Home Free Coaching with Jennifer Lyman

Missing him

I miss my husband…

Sometimes I feel like I have to be superhuman. Like I need to spend my days with my house put together, read self help books, homeschool my kids perfectly, bake my children cookies with organic ingredients, work full time, work out 5x/week, drink more water, get more sleep, be a good friend and a gracious and giving person. Some days I just don’t have it in me and I’m going to just flat out say it…THIS IS NO FUN.

  • My house looks like a tornado went through it Tuesday-Friday.
  • I do not read, nor do I enjoy it.
  • I kinda, sorta homeschool my kids when I remember.
  • I buy cookies with a ton of artificial ingredients because its easier.
  • I took time off of work to get these things done.
  • I maybe exercise 1x/week.
  • I am fueled by coffee, not water.
  • I go to bed at 1 am most nights because I can’t sleep without him here with me.
  • I am a terrible friend right now. Not on purpose, my life is just so busy and my kids are my priority right now.
  • I am quick to anger and slow to forgive.

There you have it. All my secrets are out.

Military life is so hard. Just plain hard.

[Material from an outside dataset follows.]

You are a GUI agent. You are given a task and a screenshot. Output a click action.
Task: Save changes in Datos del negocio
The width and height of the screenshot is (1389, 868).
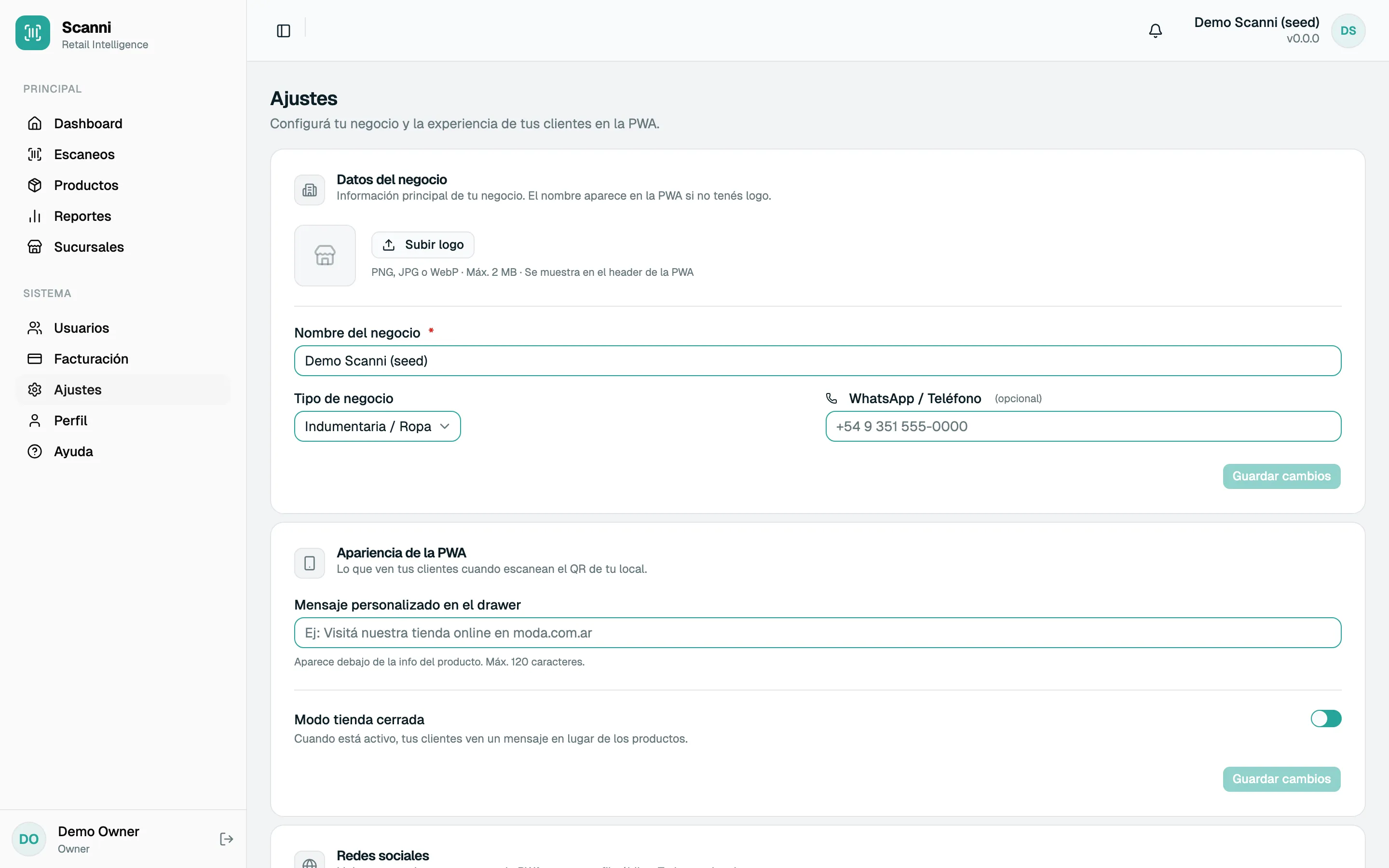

There are so many things that run through my mind daily that I legitimately forget to drink water and take care of myself because I am constantly taking care of other people. I always put myself last, which I think is a natural tendency as a mother and military wife. We have to “hold down the fort” and say that we are “good” and “fine”, when really we want a weekend away by ourselves with nothing to do, and I mean nothing. What would I even say if I told the truth? I’m exhausted; that would be the very first thing.

This is where my husband usually steps in. This is where I would usually hand over the kids and say, it’s your turn and he would gladly share in the duties of parenthood. He would tell me to drink a glass of wine, relax in the hot tub and he’s got this. He would make dinner and clean up and then let me binge my favorite shows while he puts them to bed. I don’t have that luxury now so I am learning to cope.

I am not striving for perfection, because I am not perfect.

I’m not superwoman and that’s ok.

Military wives in the back you need to hear this, we are not superwoman. We are allowed to have bad days and you can come out on the other side. We are allowed to sit in sadness as we miss our spouses and fully feel that. Most people do not understand and we shouldn’t expect them to, that is not fair to them at all. Let people in and let them help! Don’t push any of your emotions aside, whatever they may be, and try to hide them because that is when that downward spiral will happen. The anger, the paralyzing shutdown, the miscommunication and the hermit-like behavior. Please do not do this to yourself!

Find someone to talk to, whether that is a trusted friend that will just listen or a family member you knows cares for you, or even a trained counselor if you are having trouble coping. I would also be happy to connect with you and just talk with you, whether to just listen, or offer advice, you choose. I do not have all of the answers and clearly I am not superwoman (I mean come on, I buy chemical cookies and drink coffee like water), but I CAN say that I have been there, I have been where you are and I am here now. Miss your spouse fully so when they come they are wanted, needed and cherished. While they’re away, they need to know they are missed and a huge part of your life is gone.

You’re not powering through, some days maybe you are just to survive, but be careful or you might crash.

It’s ok to make it work with what you have to give and admit you are missing them. Give yourself grace. Period.